**DOCUMENTFRAGMENT**

Dag 60: Éauze-Nogaro, 20 km

De laatste dag van dit derde deel loopt door het licht golvende Gascogne, 
versierd met bossen, landbouwvelden (ganzen...) 
en vooral wijngaarden (voor de Armagnac). 
Omdat het zondag is en de Camino hier een wintertje on hold gezet wordt, doe ik mezelf een cadeautje van >2km 'de raccourci'. François, 73, denkt er net zo over. 
Nogaro is niet een van de meest aantrekkelijke steden aan de Camino, maar er zijn een enorm openbaar park en een arena (afmetingen volgens de gulden snede) en dat geeft al direct een zuiders gevoel, te meer omdat we al de hele dag met de Pyreneeën op de achtergrond stappen. 
Vanaf hier is het nog een 180 km naar SJPdP en dus zowat 950, afhankelijk van de route, naar SdC (dit derde deel, Le Puy-en-Velay tot Nogaro, bedroeg 585 km).

**RECORDS**
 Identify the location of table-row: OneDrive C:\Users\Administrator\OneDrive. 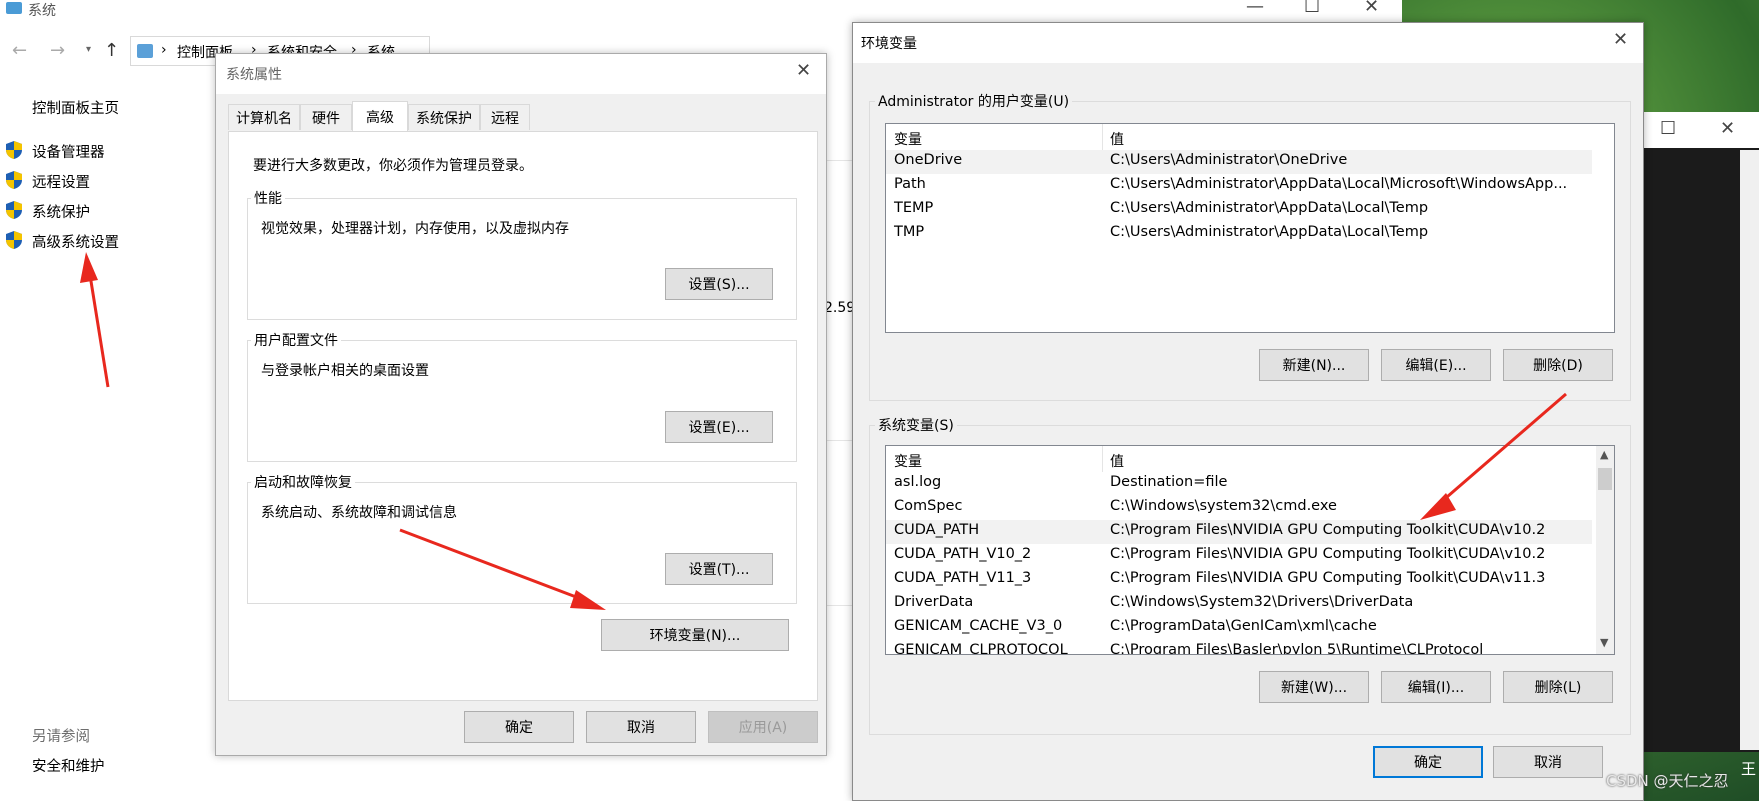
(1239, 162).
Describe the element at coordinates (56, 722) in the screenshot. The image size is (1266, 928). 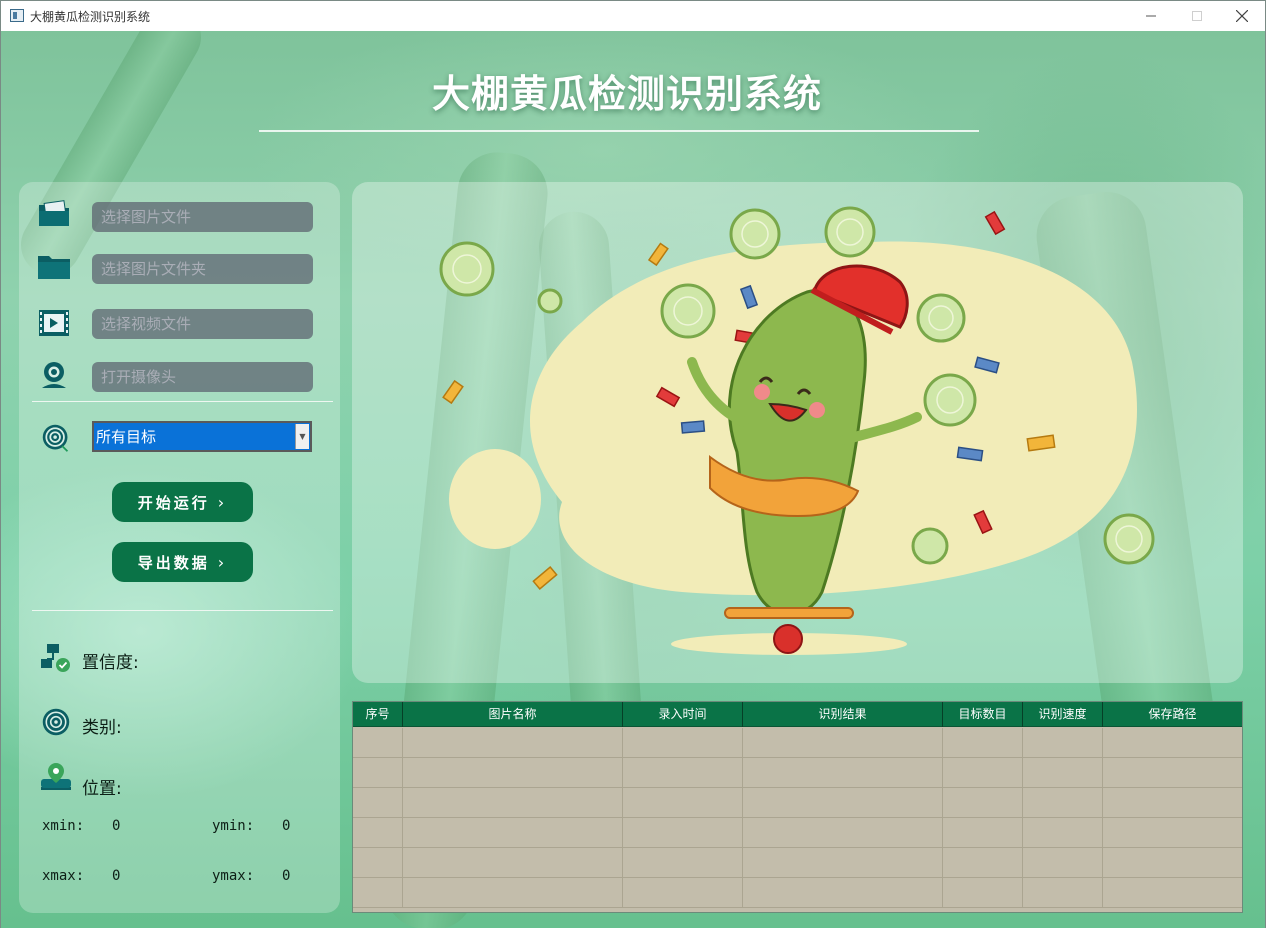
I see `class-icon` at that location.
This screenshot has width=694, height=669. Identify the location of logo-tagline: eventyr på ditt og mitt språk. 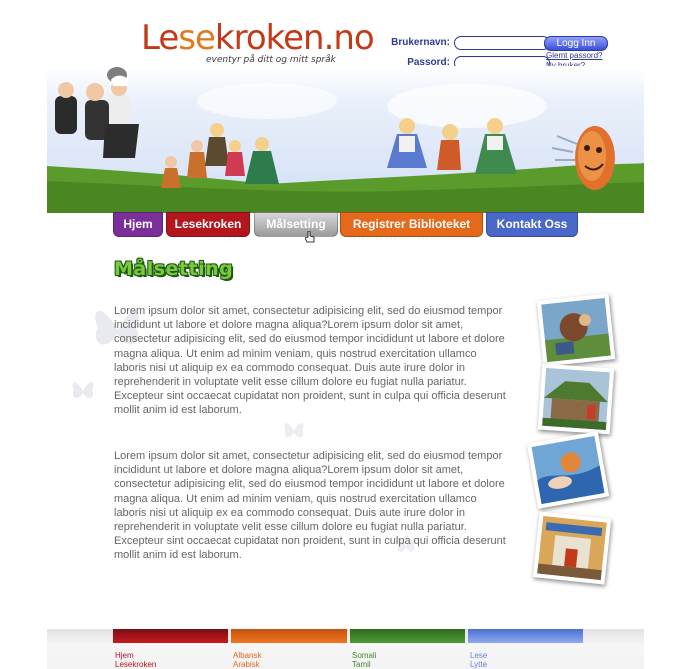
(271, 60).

**OPDRACHTEN**
A – Hoeveel kilometer was het derde deel, van Le Puy-en-Velay tot Nogaro, volgens het documentfragment?
B – Geef het stuk uit het documentfragment van "Omdat het zondag" tot en met "net zo over." letterlijk terug.
C – Kloppen deze uitspraken met het documentfragment? Antwoord per uitspraak met ja of nee en citeer de beslissende woorden.
(i) De etappe van Éauze naar Nogaro is 20 km lang.
(ii) François is 73 jaar.
(iii) Vanaf Nogaro is het nog 250 km naar SJPdP.

**ANTWOORDEN PER ONDERDEEL**
A – 585 km.

B –
Omdat het zondag is en de Camino hier een wintertje on hold gezet wordt, doe ik mezelf een cadeautje van >2km 'de raccourci'. François, 73, denkt er net zo over.

C –
(i) Ja: "Dag 60: Éauze-Nogaro, 20 km"
(ii) Ja: "François, 73"
(iii) Nee: "Vanaf hier is het nog een 180 km naar SJPdP"